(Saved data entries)
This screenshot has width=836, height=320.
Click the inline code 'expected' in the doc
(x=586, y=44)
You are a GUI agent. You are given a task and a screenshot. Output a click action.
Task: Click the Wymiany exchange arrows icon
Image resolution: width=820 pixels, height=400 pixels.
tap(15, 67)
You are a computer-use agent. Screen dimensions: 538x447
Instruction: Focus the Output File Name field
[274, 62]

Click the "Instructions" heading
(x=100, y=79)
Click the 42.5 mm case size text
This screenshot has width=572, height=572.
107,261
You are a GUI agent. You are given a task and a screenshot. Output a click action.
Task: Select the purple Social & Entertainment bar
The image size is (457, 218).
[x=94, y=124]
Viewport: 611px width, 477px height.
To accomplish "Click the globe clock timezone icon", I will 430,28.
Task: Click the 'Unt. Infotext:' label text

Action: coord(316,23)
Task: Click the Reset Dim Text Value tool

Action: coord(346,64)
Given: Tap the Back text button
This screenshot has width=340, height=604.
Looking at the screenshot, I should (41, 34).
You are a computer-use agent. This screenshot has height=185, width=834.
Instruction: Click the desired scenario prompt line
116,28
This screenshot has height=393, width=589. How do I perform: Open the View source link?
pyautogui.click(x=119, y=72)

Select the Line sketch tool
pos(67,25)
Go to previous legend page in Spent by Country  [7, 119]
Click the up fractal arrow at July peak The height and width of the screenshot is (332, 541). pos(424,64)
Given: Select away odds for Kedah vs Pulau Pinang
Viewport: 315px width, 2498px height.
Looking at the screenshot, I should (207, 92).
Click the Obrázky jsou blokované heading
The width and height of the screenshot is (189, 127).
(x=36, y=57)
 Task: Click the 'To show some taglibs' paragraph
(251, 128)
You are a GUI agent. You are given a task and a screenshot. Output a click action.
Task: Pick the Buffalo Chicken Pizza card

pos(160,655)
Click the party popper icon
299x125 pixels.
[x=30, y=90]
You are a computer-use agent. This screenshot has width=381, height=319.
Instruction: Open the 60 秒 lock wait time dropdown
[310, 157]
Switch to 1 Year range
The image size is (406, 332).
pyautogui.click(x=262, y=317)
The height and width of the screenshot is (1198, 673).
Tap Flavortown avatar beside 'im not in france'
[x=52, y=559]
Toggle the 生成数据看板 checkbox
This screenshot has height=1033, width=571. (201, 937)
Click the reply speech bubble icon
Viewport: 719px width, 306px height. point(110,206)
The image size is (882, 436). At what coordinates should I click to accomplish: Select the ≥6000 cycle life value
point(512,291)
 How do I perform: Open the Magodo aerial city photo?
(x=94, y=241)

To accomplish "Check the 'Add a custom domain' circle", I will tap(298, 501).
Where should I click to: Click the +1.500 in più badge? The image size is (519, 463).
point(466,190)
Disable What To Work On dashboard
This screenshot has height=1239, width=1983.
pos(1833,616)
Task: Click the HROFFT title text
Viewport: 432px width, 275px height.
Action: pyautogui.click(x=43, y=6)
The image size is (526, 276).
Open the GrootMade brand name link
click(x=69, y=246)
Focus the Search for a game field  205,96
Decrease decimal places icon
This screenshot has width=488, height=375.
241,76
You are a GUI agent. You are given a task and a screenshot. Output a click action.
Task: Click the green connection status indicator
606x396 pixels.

What this task involves
Take the records above and write each one out again exactly.

Expected answer
This screenshot has width=836, height=320.
Click the inline code 'expected' in the doc
(x=586, y=44)
You are a GUI agent. You are given a task and a screenshot. Output a click action.
Task: Click the Wymiany exchange arrows icon
Image resolution: width=820 pixels, height=400 pixels.
tap(15, 67)
You are a computer-use agent. Screen dimensions: 538x447
Instruction: Focus the Output File Name field
[274, 62]

Click the "Instructions" heading
(x=100, y=79)
Click the 42.5 mm case size text
This screenshot has width=572, height=572.
107,261
You are a GUI agent. You are given a task and a screenshot. Output a click action.
Task: Select the purple Social & Entertainment bar
The image size is (457, 218).
[x=94, y=124]
Viewport: 611px width, 477px height.
To accomplish "Click the globe clock timezone icon", I will 430,28.
Task: Click the 'Unt. Infotext:' label text

Action: coord(316,23)
Task: Click the Reset Dim Text Value tool

Action: coord(346,64)
Given: Tap the Back text button
This screenshot has width=340, height=604.
Looking at the screenshot, I should (41, 34).
You are a computer-use agent. This screenshot has height=185, width=834.
Instruction: Click the desired scenario prompt line
116,28
This screenshot has height=393, width=589. How do I perform: Open the View source link?
pyautogui.click(x=119, y=72)

Select the Line sketch tool
pos(67,25)
Go to previous legend page in Spent by Country  [7, 119]
Click the up fractal arrow at July peak The height and width of the screenshot is (332, 541). pos(424,64)
Given: Select away odds for Kedah vs Pulau Pinang
Viewport: 315px width, 2498px height.
Looking at the screenshot, I should (207, 92).
Click the Obrázky jsou blokované heading
The width and height of the screenshot is (189, 127).
(x=36, y=57)
 Task: Click the 'To show some taglibs' paragraph
(251, 128)
You are a GUI agent. You are given a task and a screenshot. Output a click action.
Task: Pick the Buffalo Chicken Pizza card

pos(160,655)
Click the party popper icon
299x125 pixels.
[x=30, y=90]
You are a computer-use agent. This screenshot has width=381, height=319.
Instruction: Open the 60 秒 lock wait time dropdown
[310, 157]
Switch to 1 Year range
The image size is (406, 332).
pyautogui.click(x=262, y=317)
The height and width of the screenshot is (1198, 673).
Tap Flavortown avatar beside 'im not in france'
[x=52, y=559]
Toggle the 生成数据看板 checkbox
This screenshot has height=1033, width=571. (201, 937)
Click the reply speech bubble icon
Viewport: 719px width, 306px height. point(110,206)
The image size is (882, 436). At what coordinates should I click to accomplish: Select the ≥6000 cycle life value
point(512,291)
 How do I perform: Open the Magodo aerial city photo?
(x=94, y=241)

To accomplish "Check the 'Add a custom domain' circle", I will tap(298, 501).
Where should I click to: Click the +1.500 in più badge? The image size is (519, 463).
point(466,190)
Disable What To Work On dashboard
This screenshot has height=1239, width=1983.
pos(1833,616)
Task: Click the HROFFT title text
Viewport: 432px width, 275px height.
Action: pyautogui.click(x=43, y=6)
The image size is (526, 276).
Open the GrootMade brand name link
click(x=69, y=246)
Focus the Search for a game field  205,96
Decrease decimal places icon
This screenshot has width=488, height=375.
241,76
You are a GUI agent. You are given a task and a screenshot. Output a click action.
Task: Click the green connection status indicator
606x396 pixels.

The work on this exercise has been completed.